▶ _Task list_:
1 - Answer these from the npm scripts guide below, each on its own line:
(a) What does the setup script create?
(b) Which three scripts does the update script run, and in what order?
(c) What Docker container image is the build container built on?
2 - Using the npm scripts guide below, explain in one to three sentences what the S3 bucket made by the setup script is for.
3 - Continue the npm scripts guide below from the point where it stops.

▶ _Passage_:
Alternately, the setup, package, deploy, and update scripts accept an optional command line argument to indicate the current execution environment (e.g., dev, staging, prod, etc.).

Examples:

  • $ npm run update -- dev
  • $ npm run update -- staging
  • $ npm run update -- prod
  • $ npm run update -- bills-test

NPM Scripts

1. Setup

$ npm run setup [-- env]

Creates the CloudFormation deployment S3 bucket. SAM/CloudFormation will upload packaged build artifacts to this bucket to later be deployed. You only need to run this command once per execution environment.

2. Update

$ npm run update [-- env]

A convenience script that runs npm run build, npm run package, and npm run deploy in order.


These are generally only called directly when debugging.

3. Build

$ npm run build

Installs and builds the dependencies for the GetOrCreateImage Lambda function using a Docker container built on the lambci/lambda:build-nodejs12.x Docker container image.

▶ _Excerpted records_:
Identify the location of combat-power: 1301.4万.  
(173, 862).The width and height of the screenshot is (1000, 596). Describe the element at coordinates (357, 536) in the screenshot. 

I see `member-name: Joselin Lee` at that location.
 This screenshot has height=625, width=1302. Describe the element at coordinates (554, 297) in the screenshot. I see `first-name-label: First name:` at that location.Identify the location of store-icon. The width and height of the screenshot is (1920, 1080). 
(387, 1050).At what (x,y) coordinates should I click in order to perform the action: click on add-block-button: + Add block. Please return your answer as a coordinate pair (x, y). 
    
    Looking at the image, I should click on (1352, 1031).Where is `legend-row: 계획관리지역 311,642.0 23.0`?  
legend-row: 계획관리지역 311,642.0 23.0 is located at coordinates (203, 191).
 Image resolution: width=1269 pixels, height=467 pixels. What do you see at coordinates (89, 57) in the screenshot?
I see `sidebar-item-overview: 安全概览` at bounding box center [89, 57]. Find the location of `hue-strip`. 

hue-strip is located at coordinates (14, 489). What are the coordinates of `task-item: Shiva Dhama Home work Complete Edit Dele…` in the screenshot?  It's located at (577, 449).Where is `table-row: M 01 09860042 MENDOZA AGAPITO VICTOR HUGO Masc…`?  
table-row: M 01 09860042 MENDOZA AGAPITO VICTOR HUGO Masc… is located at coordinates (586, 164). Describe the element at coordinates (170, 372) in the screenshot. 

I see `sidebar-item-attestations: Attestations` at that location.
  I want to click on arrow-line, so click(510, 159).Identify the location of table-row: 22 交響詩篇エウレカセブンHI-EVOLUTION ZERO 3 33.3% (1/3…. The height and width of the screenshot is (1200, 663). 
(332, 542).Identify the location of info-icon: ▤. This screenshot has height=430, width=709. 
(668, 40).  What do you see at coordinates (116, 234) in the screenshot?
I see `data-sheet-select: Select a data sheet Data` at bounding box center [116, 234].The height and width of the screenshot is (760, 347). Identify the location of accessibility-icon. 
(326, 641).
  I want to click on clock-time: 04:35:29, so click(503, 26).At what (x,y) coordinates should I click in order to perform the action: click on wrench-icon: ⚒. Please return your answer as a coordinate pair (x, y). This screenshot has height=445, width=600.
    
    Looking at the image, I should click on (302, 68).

▶ _Responses_:
1 -
(a) The CloudFormation deployment S3 bucket.
(b) npm run build, npm run package, and npm run deploy, in that order.
(c) lambci/lambda:build-nodejs12.x.

2 - SAM/CloudFormation uploads packaged build artifacts to this bucket so they can be deployed later.

3 -
4. Package

$ npm run package [-- env]

Packages (zips) the functions and built dependencies, and uploads the artifacts to the deployment bucket.

5. Deploy

$ npm run deploy [-- env]

Deploys the application as defined by the SAM template, creating or updating the resources.

Linting

Linting is instrumented via ESLint using Standardx (JavaScript Standard Style). To execute linting, run the following:

npm run lint

Testing

Unit tests are instrumented via Jest.

npm run test

Make it fully production-ready

While these steps are in no way required, here are some recommendations for a rock-solid, production ready implementation.

1. Use a CNAME

In the SAM template, under the Distribution resource, you can uncomment the following lines to use a CNAME instead of the *.cloudfront.net distribution domain.

# Uncomment the next two lines to use a custom CNAME (must be configured in Route 53 or another DNS provider).
Aliases:
  - YOUR CNAME HERE

Be sure to replace YOUR CNAME HERE with your actual CNAME, and ensure that CNAME is created in Route 53 (or another DNS provider).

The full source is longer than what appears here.